In the Cuadrilla of Vitoria-Gasteiz we will find such Romanesque jewels as the Basilicas of Estíbaliz and San Prudencio, the formidable Mendoza and Mártioda Tower-Dwellings, shady beech forests in Zaldiaran and Ullíbarri de los Olleros, caves of speleological interest such as Los Goros Cave in Hueto Arriba, and such windows to the future as the Technological Park of Miñano, which brings together companies that have their sights set on the 21st century. Yet all of this recedes into the background in the presence of the city of Vitoria-Gasteiz, capital of the Basque Country, full of historical, cultural, artistic, sports and commercial attractions
Egino, on the border with Navarre, is little more than a pass between the Altzania Hills and the Entzia Mountain Range. As we move westwards, the Iturrieta Hills to the south and the Urkilla Range to the north gradually recede to give way to the Llanada (Plain) of Álava, which is really a series of plains separated by hillocks and rises, where the landscape alters imperceptibly from each one to the next. A natural passage between France and Castile, between the Valley of the Ebro and the Cantabrian Sea, with a generous soil, the richness of this land is manifested in its urban and artistic heritage.

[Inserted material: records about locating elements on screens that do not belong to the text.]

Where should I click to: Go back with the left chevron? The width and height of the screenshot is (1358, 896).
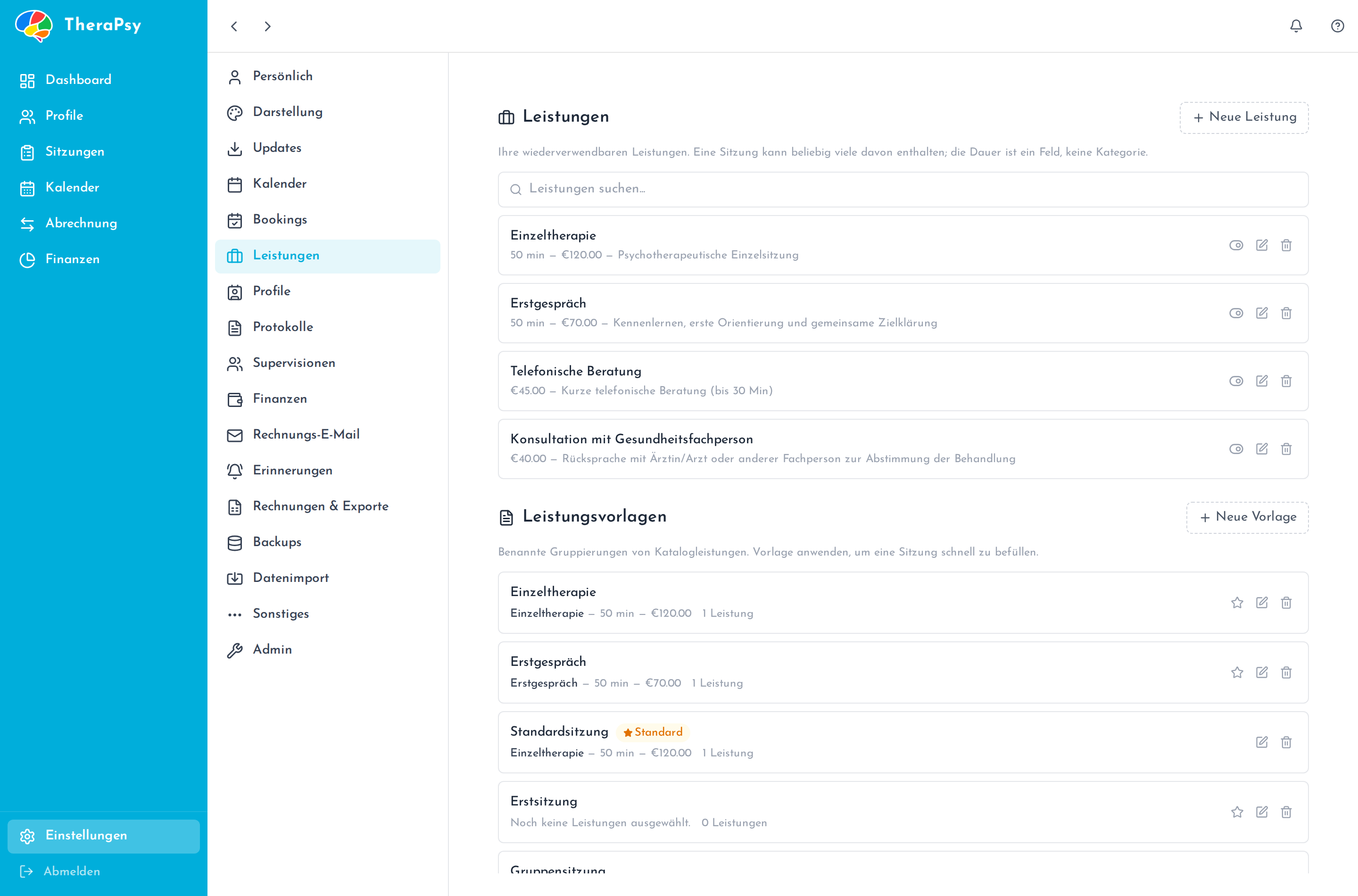(234, 26)
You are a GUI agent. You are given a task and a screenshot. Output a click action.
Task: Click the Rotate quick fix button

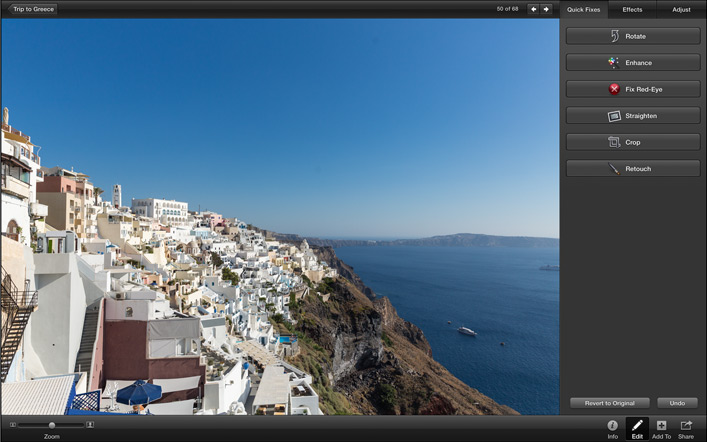coord(632,36)
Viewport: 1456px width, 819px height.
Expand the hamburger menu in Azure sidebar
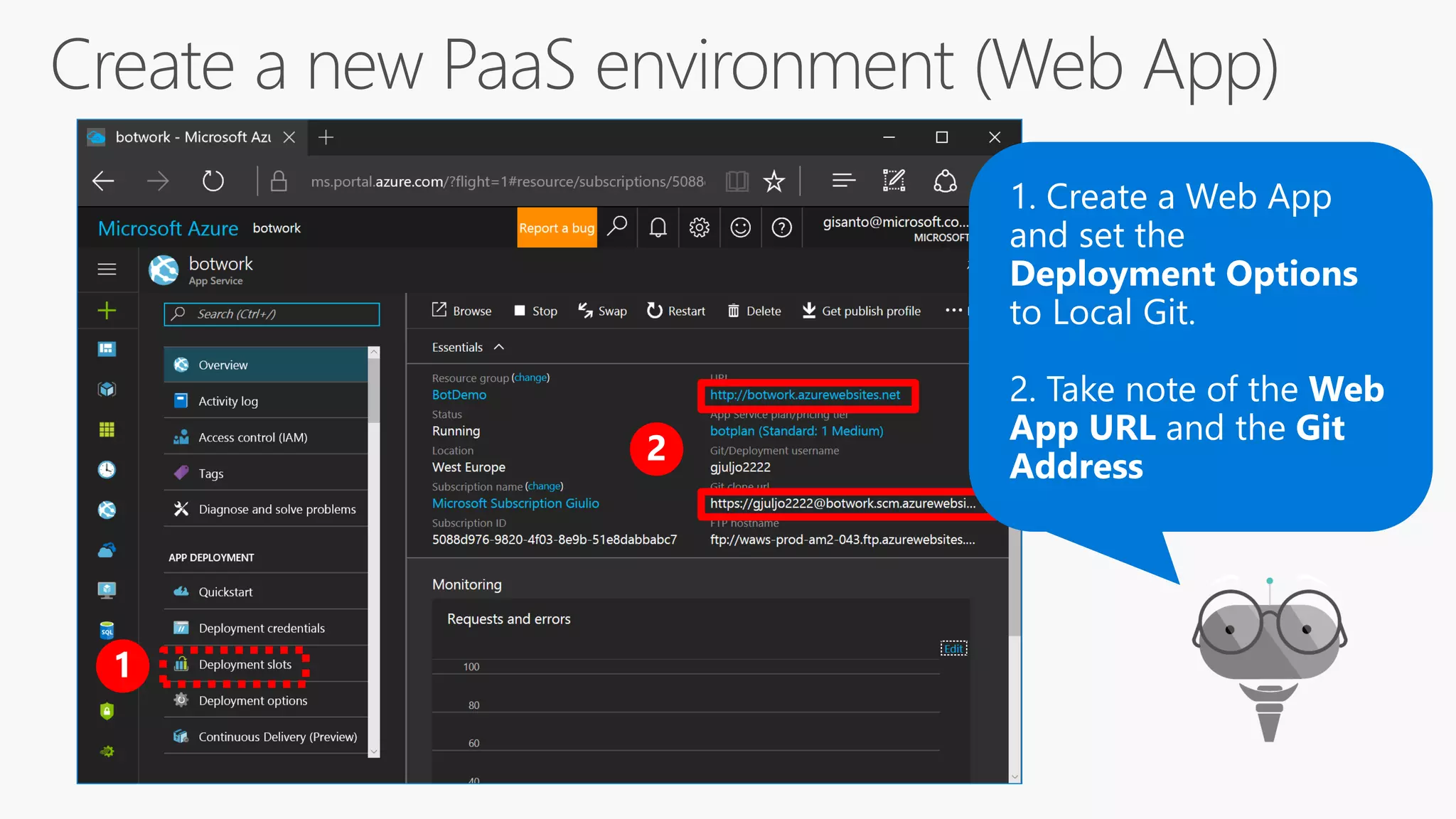coord(107,269)
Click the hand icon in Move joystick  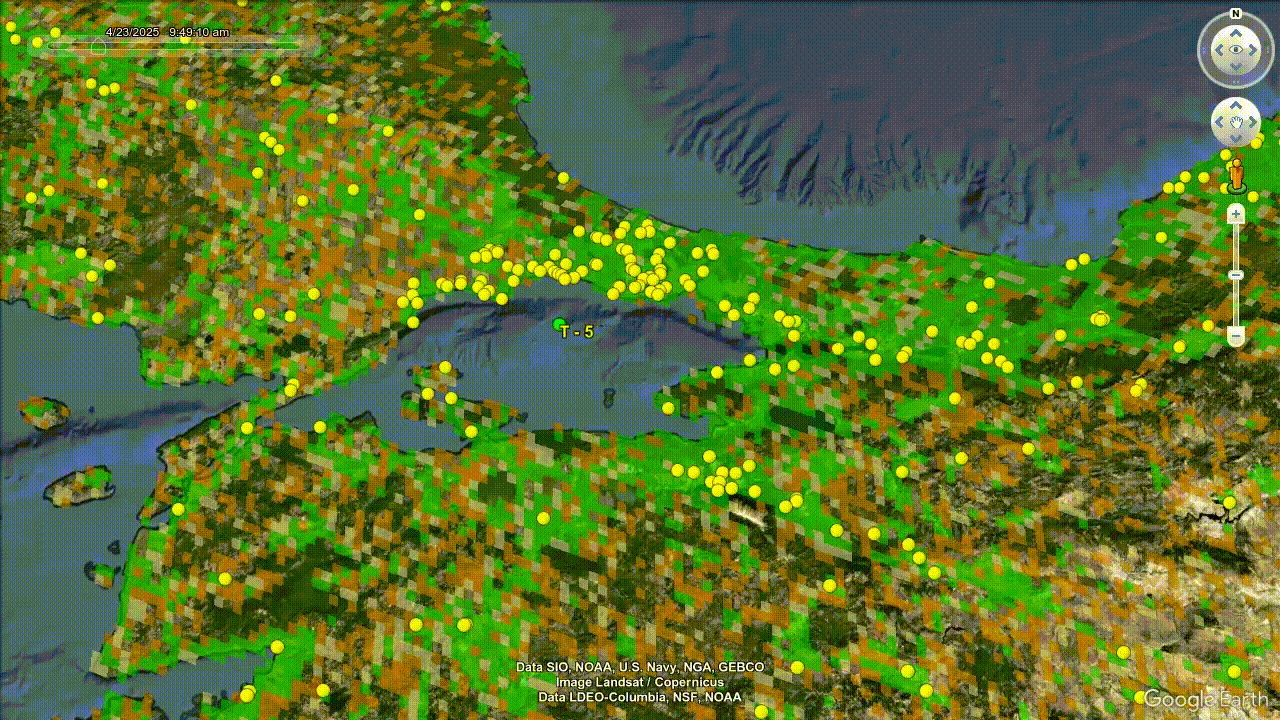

Nature has imposed harsh living conditions on the Cuadrilla of Campezo-Montaña Alavesa that have infused all of the manmade structures built there with a rugged quality.
Located between the mountainous backbones of Iturrieta and Entzia to the north, and Cantabria and Codes to the south, all with peaks between 1,100 and 1,400 metres high, it boasts such natural spots as Izki Natural Park, which is among the wildest and most beautiful in all of Álava, a hiker’s paradise.
The majority of its villages are fortified or walled, proudly distinguishing themselves from one another with local traditions. They are crowned by hermitages nestled in idyllic settings that are as inviting for worship as they are for recreation. And they are always open to the world and its new developments: there are two golf courses, agrotourism establishments, equestrian clubs.
Gently lying along the Ebro riverbank and extending to the southern slope of the Cantabria Mountain Range, which protects it from the severe northern cold, the microclimate that its reddish-coloured lands enjoy makes Rioja Alavesa a privileged region for producing the wine that has earned it its well-deserved fame.
And not just wine: it also boasts such fruit and vegetable products as asparagus, peppers, plums, peaches... Its prehistorical archaeological findings, medieval towns and manor houses all constitute a historical heritage that attests to the fact that mankind has reaped the rewards of this rich soil since ancient times.